Up Really Is Down, But Not How the Times Means It

In a stunning twist, the New York Times in a NEWS column,  today ceased their longstanding hold on the truth about Donald Trump. In 'Up is Down': Trump's Unreality Show Echoes His Business Past", the NYT admits what they knew along - that Trump lies endlessly and shamelessly. Now that DJT is not running in a campaign, now that he is safely ensconced as the president of the U.S., the truth about him can be reported fully and faithfully and without mentioning Hillary Clinton in a false equivalence narrative.
In the NYT upside down world, Trump the businessman was presumed harmless, a "serial fabulist", whose "biggest best boasts about everything he touched crumbled under the slightest scrutiny". But they go on:
"But for students of Mr. Trump’s long business career, there was much about President Trump’s truth-mangling ways that was familiar: the mystifying false statements about seemingly trivial details, the rewriting of history to airbrush unwanted facts, the branding as liars those who point out his untruths, the deft conversion of demonstrably false claims into a semantic mush of unverifiable “beliefs.”
Mr. Trump’s falsehoods have long been viewed as a reflexive extension of his vanity, or as his method of compensating for deep-seated insecurities. But throughout his business career, Mr. Trump’s most noteworthy deceptions often did double duty, serving not just his ego but also important strategic goals."
So the NYT is telling us now, after they struggled all campaign until it was too late, when they decided that a really big lie can be called a lie, that they knew all along this man is a big fat liar, but could not write that as news because...WHY? They do not say.
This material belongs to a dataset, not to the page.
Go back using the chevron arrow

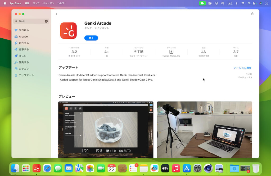56,13
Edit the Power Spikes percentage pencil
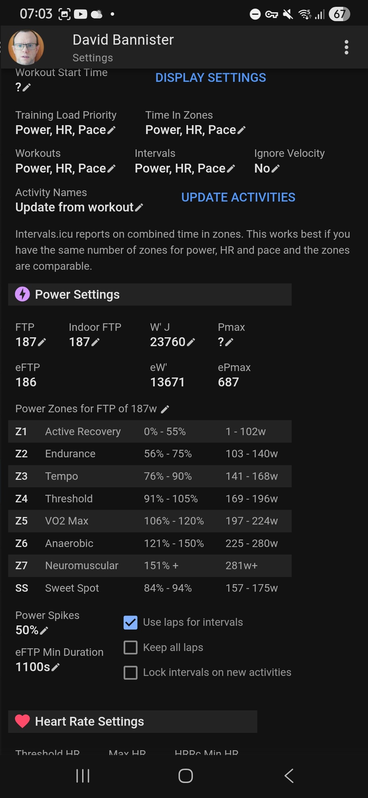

But they quote Steve Schmidt, the Republican strategist, who says:
'In a democratic government, there must be truth in order to hold elected officials accountable to their sovereign, which is the people,” Mr. Schmidt said. “All authoritarian societies are built on a foundation of lies and alternative facts, and what is true is what the leader believes, or what is best for the state.'

The implication is clear. The NYT believes they had no obligation to report the truth - no obligation of fairness, no obligation to the nation or the world. Amazing. The NYT was Falling Short and now the world suffers.